What’s your specialty on Kaggle?
None. Every competition is different and there is so much to learn from each one of them. If I were to have a specialty, I would win all competitions in that domain.
How do you approach a Kaggle competition? How different is this approach to what you do in your day-to-day work?
The first thing I do is to take a look at the data and try to understand it a bit. If I’m late to the competition, I take the help of public EDA kernels.
The first thing I do when approaching a problem on (or off) Kaggle is to build a benchmark. Building a benchmark is very important as it provides you with a baseline you can compare your future models to. If I’m late to the game, for building the baseline, I try not to take the help of public Notebooks. If we do that, we think only in a single direction. At least, that’s what I feel.
When I am done with a benchmark, I try to squeeze as much as possible without doing anything complicated like stacking or blending. Then I go over the data and models again and try to improve on the baseline, one step at a time.
Day-to-day work sometimes has a lot of similarities. Most of the time there is a benchmark and then you have to come up with techniques, features, models that beat the benchmark.
What was the most interesting competition you entered? Did you have any special insights?
Every competition is interesting.
Has Kaggle helped you in your career?
Sure, it has helped. In the last few years, Kaggle has gained a very good reputation when it comes to hiring data scientists and machine learning engineers. Kaggle rank and experience with many datasets is something that surely helps in the industry in one way or another.
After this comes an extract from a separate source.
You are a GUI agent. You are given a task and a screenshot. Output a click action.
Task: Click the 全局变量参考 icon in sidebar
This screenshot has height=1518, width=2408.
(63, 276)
The more experienced you are with approaching different types of problems, the faster you will be able to iterate. And that’s something very useful in industries. No one wants to spend several months doing something that doesn’t bring any value to the business.
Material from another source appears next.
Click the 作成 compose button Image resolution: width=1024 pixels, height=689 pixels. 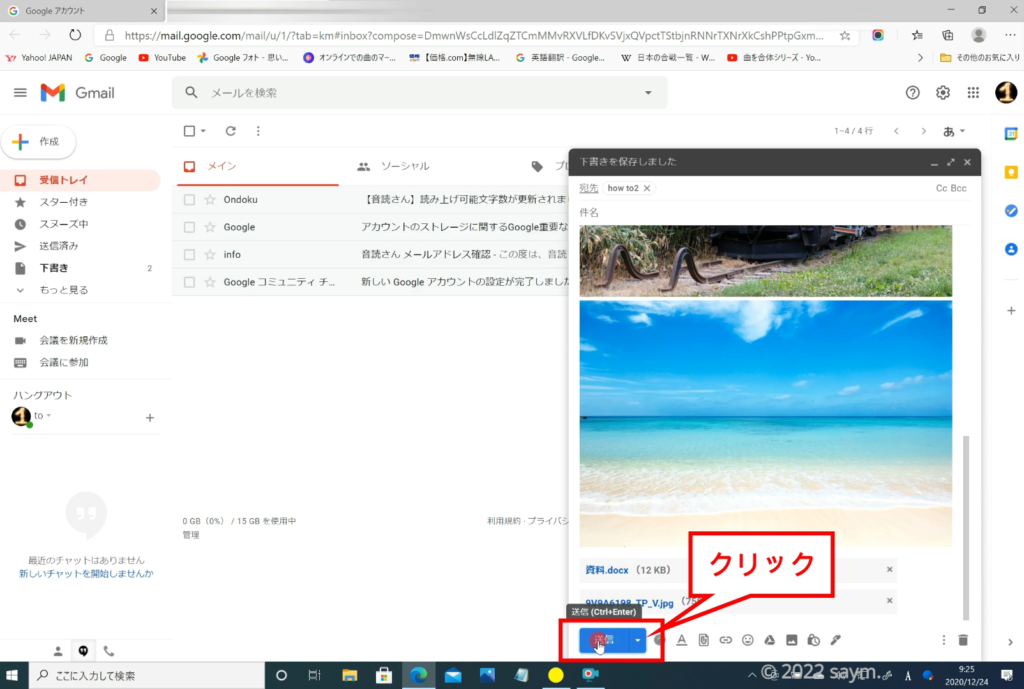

In your experience, what do inexperienced Kagglers often overlook? What do you know now that you wish you’d known when you first started?
Most beginners give up quite easily. It’s very easy to join a Kaggle competition and get intimidated by top scorers. If beginners want to succeed on Kaggle, they have to have perseverance. In my opinion, perseverance is the key. Many beginners also fail to start on their own and stick to public kernels. This makes them think like the authors of public kernels. My advice would be to start with competitions on your own, look at data, build features, build models, and then dive into kernels and discussions to see what others might be doing differently. Then incorporate what you have learned into your own solution.